Handshouse hosted a La Forêt Model Project workshop for Norwell High School students at our studio center in Norwell.
Students joined us September 27th during their “Norwell Cares Day,” an annual event Norwell High School organizes to send groups of students to volunteer for non-profits in the local area.
Handshouse has a been part of the Norwell Cares Day program since 2018, when Jennifer Greenberg first reached out to offer to send a group of students to help us with grounds maintenance or whatever Handshouse could use a group of teen volunteers time for. In true Handshouse fashion, we chose to engage this donation of student energy as a reciprocal opportunity. We learn-by-doing at Handshouse, so this gift of a few hours of attention with a group of willing participants is an excellent help to us in exploring new ways to share our unique hands-on learning experiences to many audiences.
This year, we invited Norwell High School students to join us in answering questions we were exploring about the La Forêt Model Project.
We are often asked to exhibit our Notre-Dame Project’s model of La Forêt for groups of participants who have little to no exposure to building and carpentry, so we have been honing our model assembly workshop to be accessible and interesting to all audiences. Given Handshouse’s mission to create hands-on learning opportunities, we like to find ways to make even our exhibitions chances to offer hands-on on learning as well. For this Norwell Cares Day, we were excited to welcome these students into the assembly process and recieve their feedback on how to make this learning process even more dynamic.
The La Forêt Model is a 1:10 scale reconstruction of the choir section of Notre-Dame de Paris’s timber roof structure. Though nearing completion, the model is a constant work in progress that we have been building and rebuilding in workshops offered to participants around the US. Currently, the model is over 17 feet long and must be broken down and put back together every time it is exhibited.
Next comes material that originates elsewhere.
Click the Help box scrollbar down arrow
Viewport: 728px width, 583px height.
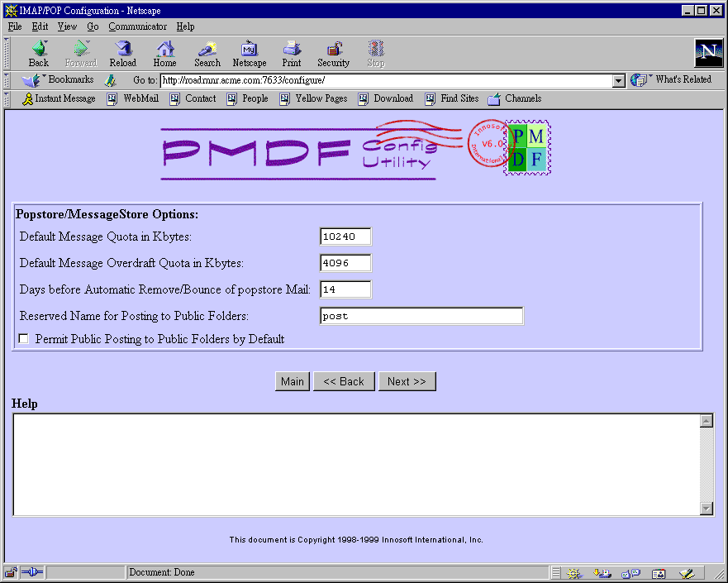[707, 509]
The process of reassembling the 1:10 white oak structure is a bigger job than it would seem, yet at the same time an excellent opportunity for participants to get inside the architecture of Notre-Dame de Paris hands-on.
The Norwell High School students were eager to engage with the complex mortise and tenon joinery of the trusses of Notre-Dame’s intricate timber roof structure. Some of the students even took initiative to work independently, through trial and error, on parts of the process with their peers. Others helped Notre-Dame Project leaders practice possible small group demonstrations and troubleshoot ways to have groups of various sizes and experiences explore the distinct structure of each the unique primary trusses. We were given the chance to practice offering the workshop with participants who might not have experience working with the processes or materials, or who were only able to work together for a short period of time. This is incredibly valuable to Handshouse, and in the process, a group of young people got to experience a way of thinking with their bodies and interacting with forms in space that they do not get to experience every day.
The workshop proved to be an astonishing success! In addition to completely assembling the model much more quickly than anticipated, we all had an opportunity to participate in meaningful hands-on experiences with this history and walk away from the day having learned something new.